The subject of an arts and culture facility has been divisive, with people split on where it should be – a downtown location or Parade Street – and also about who should run and operate it. There was no discussion about governance at the session.
GIVE US YOUR IDEAS
The attendees were divided into groups and challenged to look further at a facility design. There were some differences, but also many commonalities in ideas put forward. The suggested designs all included a large theatre and a smaller performance space. There was some debate over whether the large theatre should be a 400 or 500-seat venue, but there was agreement that a 150-seat facility would be appropriate for the smaller space.
Many designs incorporated on site green space with talk about open-air performances linked to the venue.
Attendees said it was important that a facility be inclusive to all types of arts.
“You’ve got to do a little of everything,” said attendee Ann Jones. “You have to get the point across that this isn’t just a theatre we’re building.
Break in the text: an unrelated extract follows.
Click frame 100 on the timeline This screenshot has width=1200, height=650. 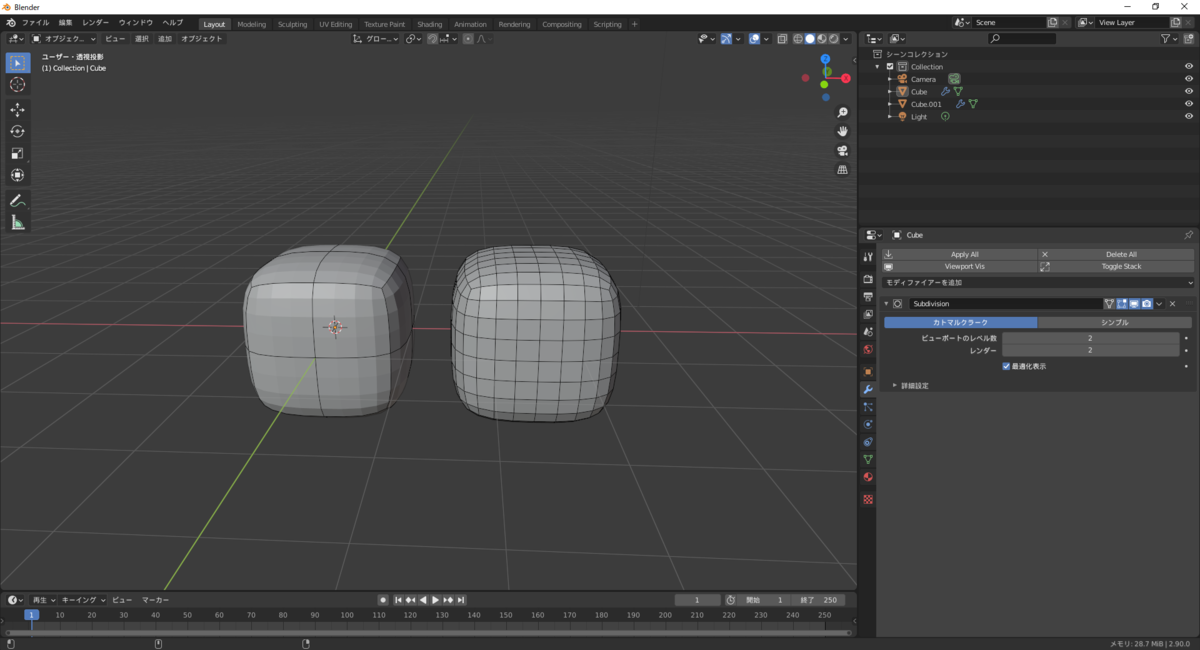(347, 615)
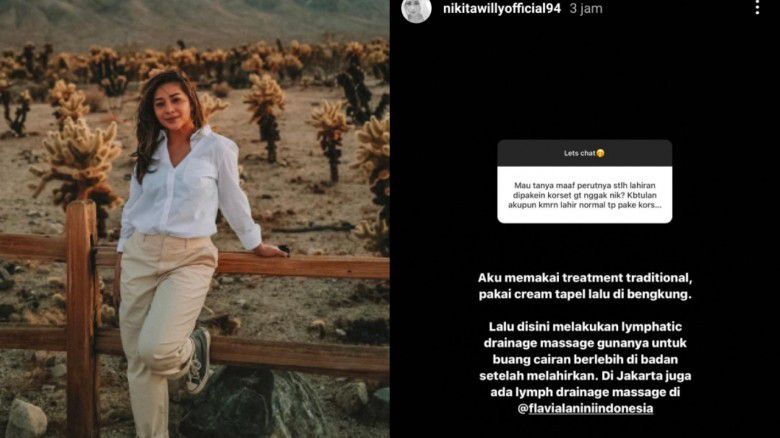Click the woman's beige trousers
The width and height of the screenshot is (780, 438).
coord(162,319)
We’re building a visual arts space. A performing arts space. Arts studios, etc.”
One suggested design included a non-traditional space for performances.
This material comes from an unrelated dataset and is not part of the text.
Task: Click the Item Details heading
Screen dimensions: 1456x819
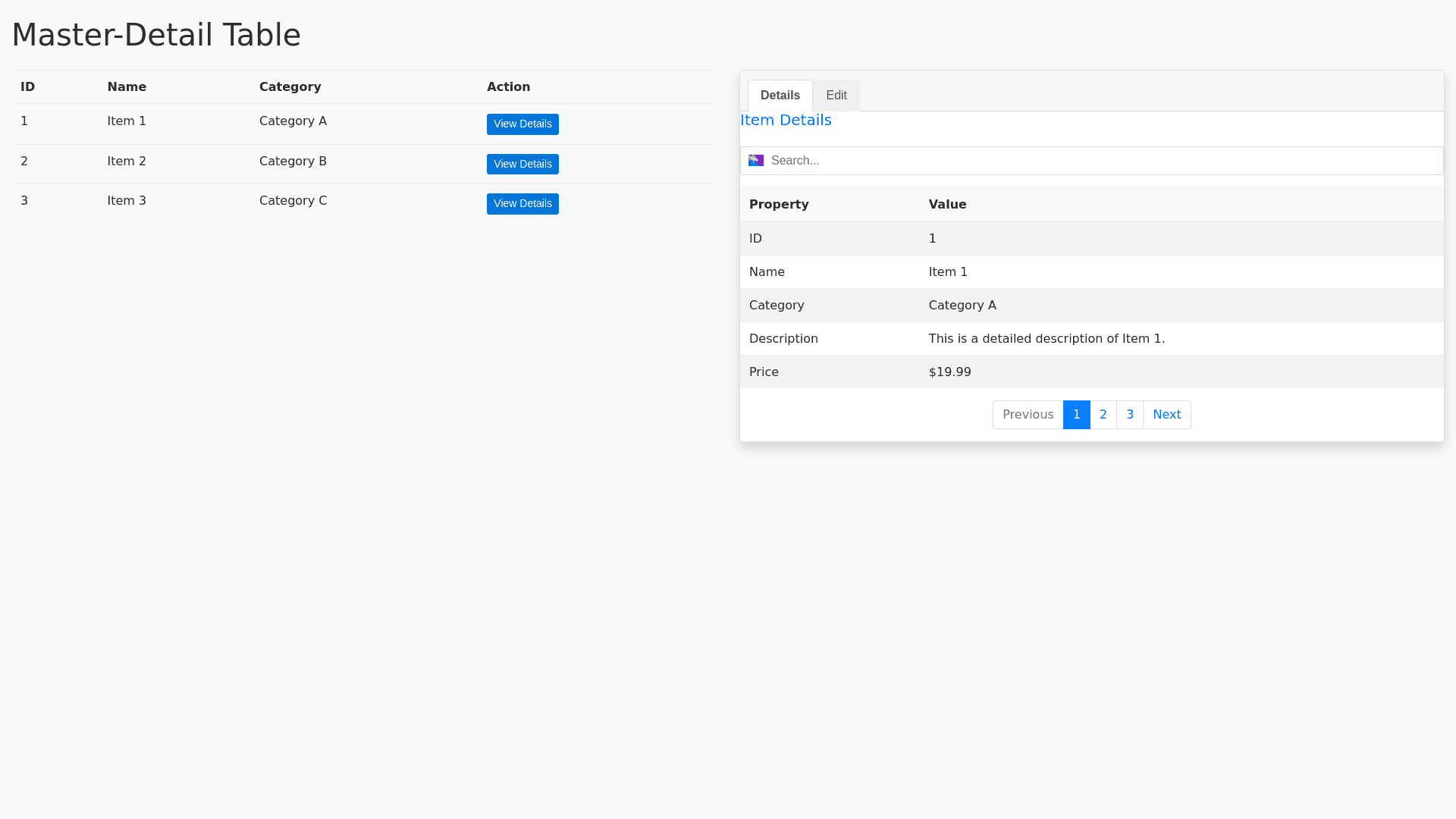Action: [786, 121]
“Where else are we going to go in the winter? We’ve got nowhere to go other than into dark, black buildings that we have to light with electricity we can’t afford,” said Andre Haines, suggesting a glass enclosed naturally lit space during the day would provide other alternatives.
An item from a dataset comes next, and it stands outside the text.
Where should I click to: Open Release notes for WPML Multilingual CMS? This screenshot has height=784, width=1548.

Aside from being adjacent to the Art Gallery of Nova Scotia Western Branch, the designs made use of the area where the Vanguard newspaper building currently stands. That building has been for sale for years. People envisioned having different types of galleries and studios lining the street here, with second story residential options.
THE PARKING ISSUE
The issue of displaced parking was discussed, given that Collins Street is a busy parking lot. One thing being proposed is underground parking.
“We haven’t heard a better scheme yet, it doesn’t mean there isn’t one,” said MacKay Lyons, but he said the topography of the site would allow for a sufficient amount of underground parking.
“That’s what we’ve got so far until we hear a better idea,” he said about incorporating parking if an arts and culture facility is built here. “You’re either going to do surface parking, which is good to a point, and then there’s underground parking which is a lot more expensive but gives you more parking. The other way is to make parking buildings, but with a parking structure it uses up so much space for circulation that you don’t have a place for a parking structure here.”
It was suggested during the session people are opposed to the site because they don’t want to walk further distances to get to where they’re going. It was also stated by some in attendance that there is ample parking in the downtown available. There was no discussion of the time limits on Main Street and some side streets that exist, or that employees of businesses have been dissuaded over the years to park on Main Street to ensure downtown users and customers get those spaces instead.
Attendees noted it’s not a bad thing to encourage people to do more walking, as it is a healthy option. Haines also said people have shown they will walk if they need to.
“They walked to Ribfest. They managed to park way up and they managed to walk all the way down the hill to Ribfest and they managed to walk all the way back up the hill again,” he said.
Another issue discussed at the session was whether a facility ought to be built in phases or you go for it all at once. The majority preferred the latter option.